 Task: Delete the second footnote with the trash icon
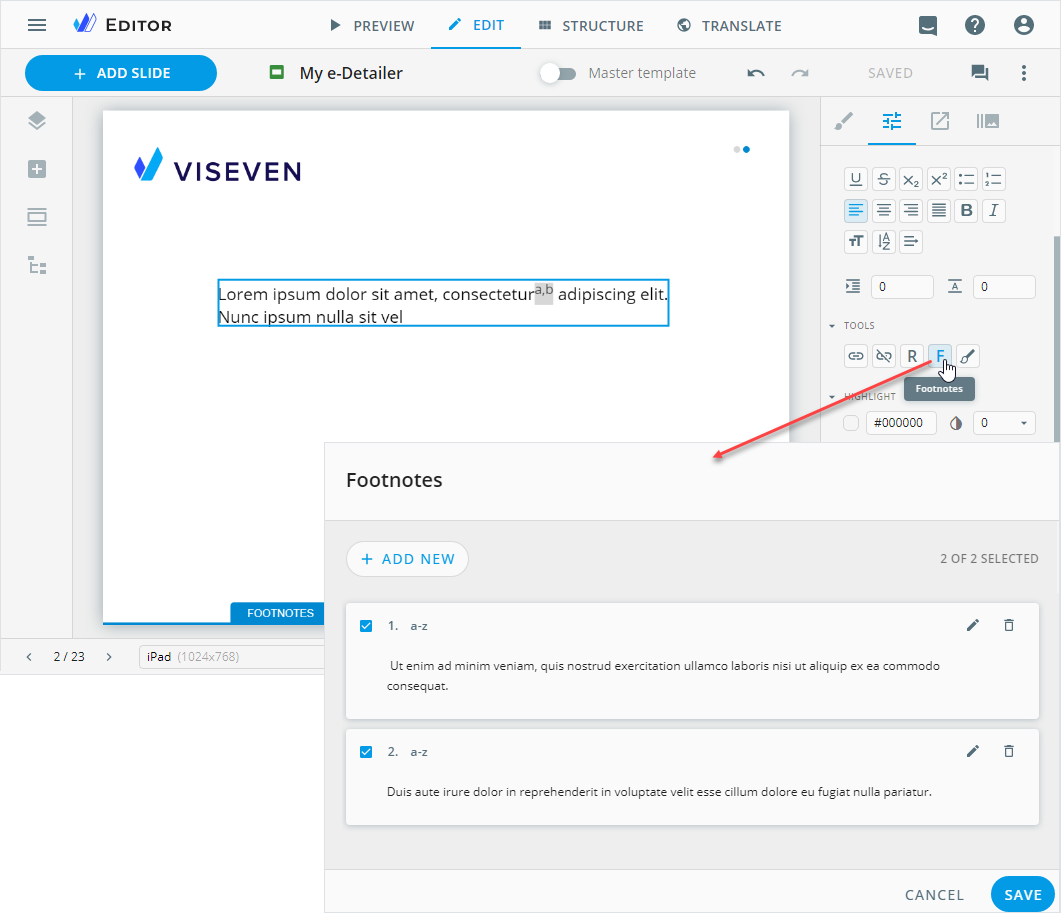pyautogui.click(x=1009, y=751)
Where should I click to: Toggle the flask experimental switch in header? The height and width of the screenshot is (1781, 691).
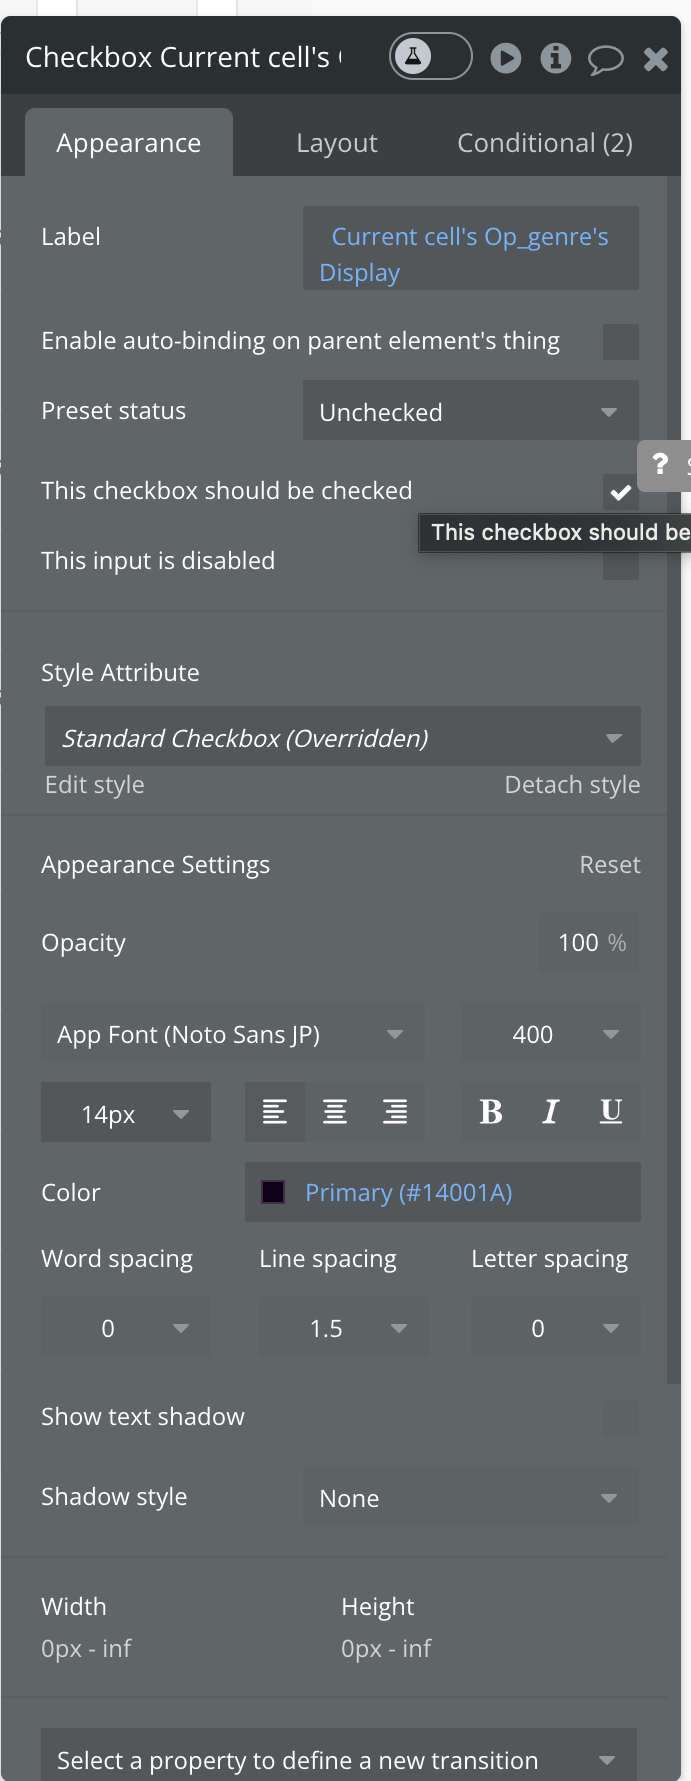point(430,57)
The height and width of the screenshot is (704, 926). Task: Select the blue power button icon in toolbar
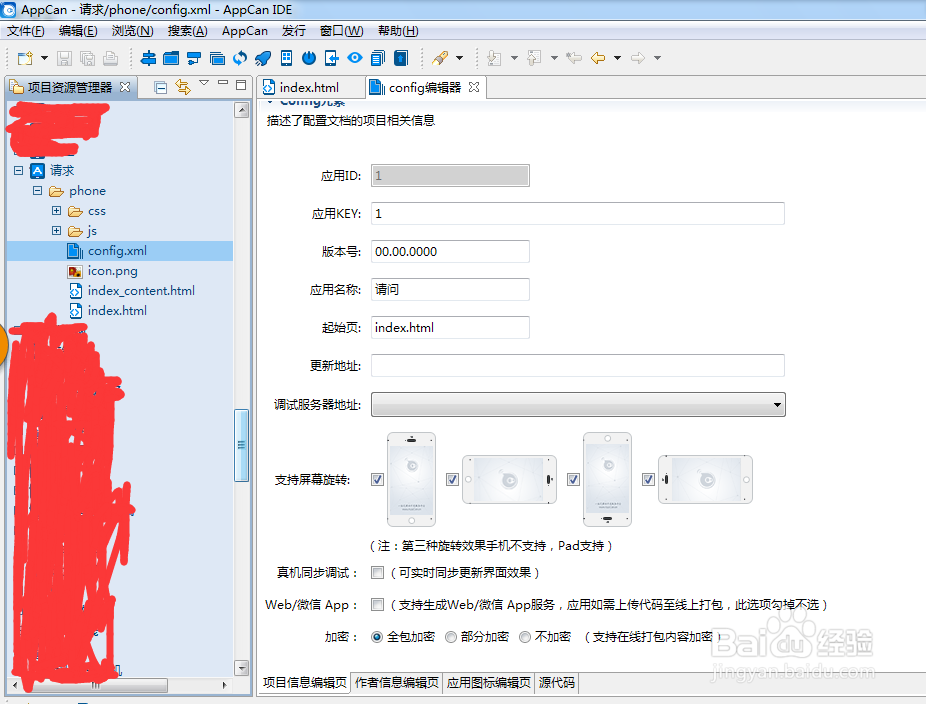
════
• [Problem requirements]
Retype the entries exactly, skipping every picture.

• [Your response]
 Task: Delete the second footnote with the trash icon
pyautogui.click(x=1009, y=751)
Where should I click to: Toggle the flask experimental switch in header? The height and width of the screenshot is (1781, 691).
point(430,57)
The height and width of the screenshot is (704, 926). Task: Select the blue power button icon in toolbar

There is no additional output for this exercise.